Going through the material underneath, give only the number of lines that contain "dimensions".

◆ **DATA EXCERPTS**
#####

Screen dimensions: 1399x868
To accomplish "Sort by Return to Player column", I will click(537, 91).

#####

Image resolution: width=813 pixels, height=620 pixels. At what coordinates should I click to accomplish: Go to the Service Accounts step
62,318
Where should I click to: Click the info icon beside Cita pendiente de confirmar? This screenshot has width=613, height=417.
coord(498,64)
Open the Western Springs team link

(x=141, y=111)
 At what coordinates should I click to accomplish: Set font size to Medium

#####

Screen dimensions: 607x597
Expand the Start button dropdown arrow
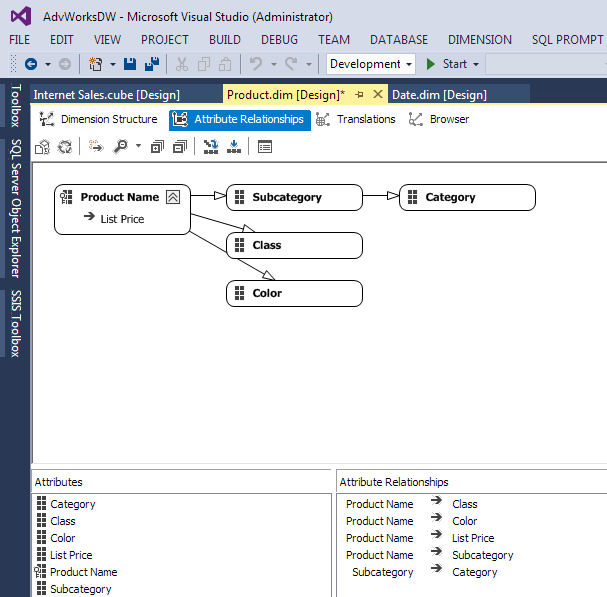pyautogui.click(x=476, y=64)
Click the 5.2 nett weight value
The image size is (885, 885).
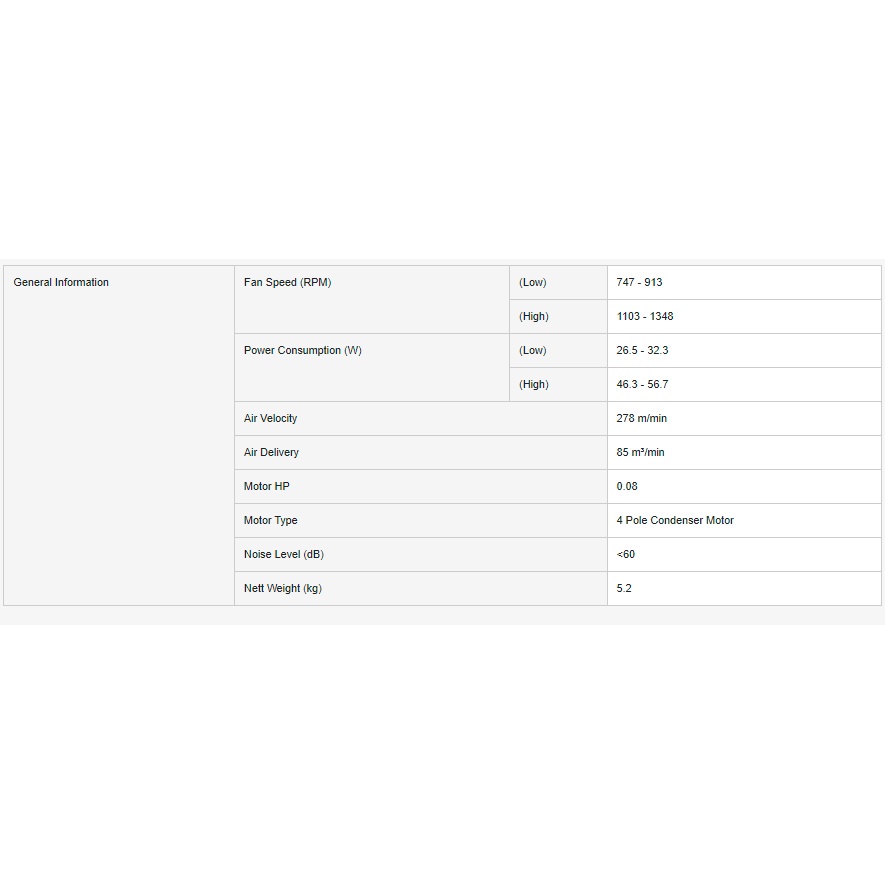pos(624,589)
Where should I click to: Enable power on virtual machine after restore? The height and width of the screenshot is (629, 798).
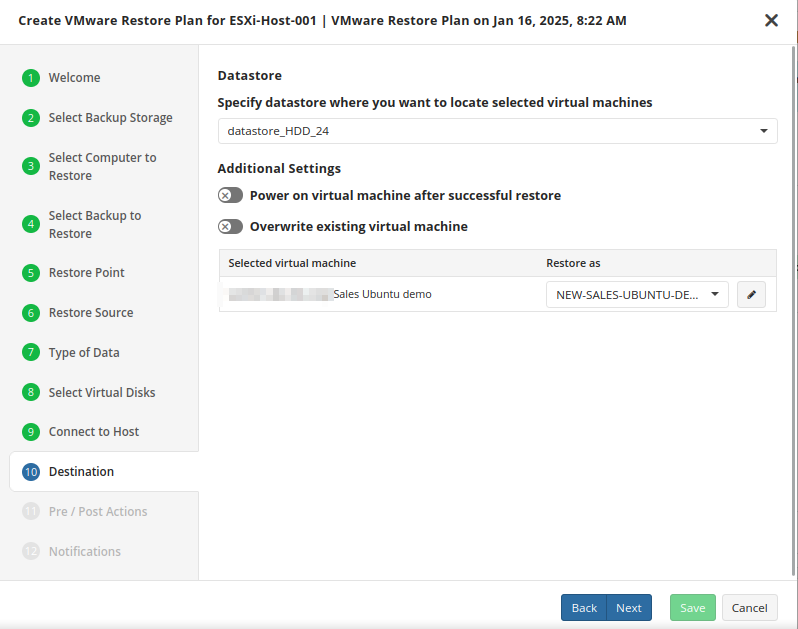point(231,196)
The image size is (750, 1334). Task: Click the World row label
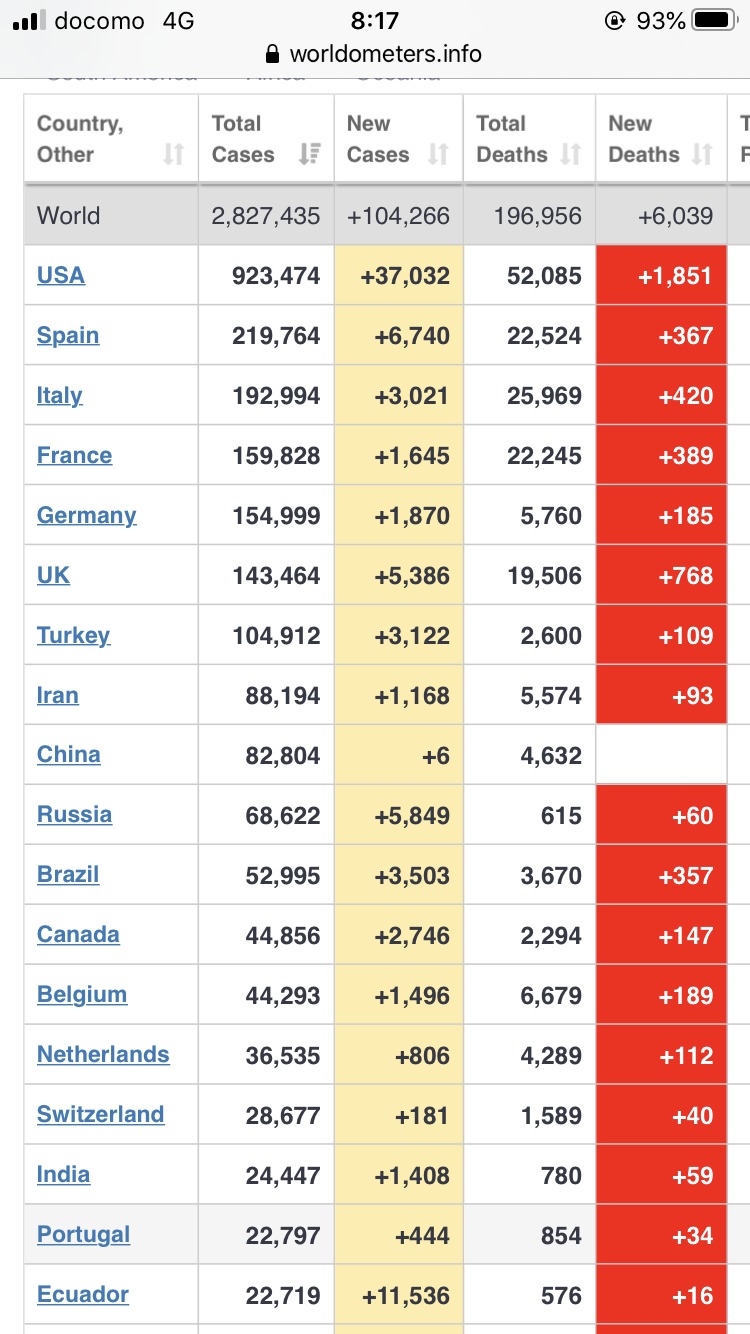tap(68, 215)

#####

◆ **SOLUTION TO THIS EXERCISE**
2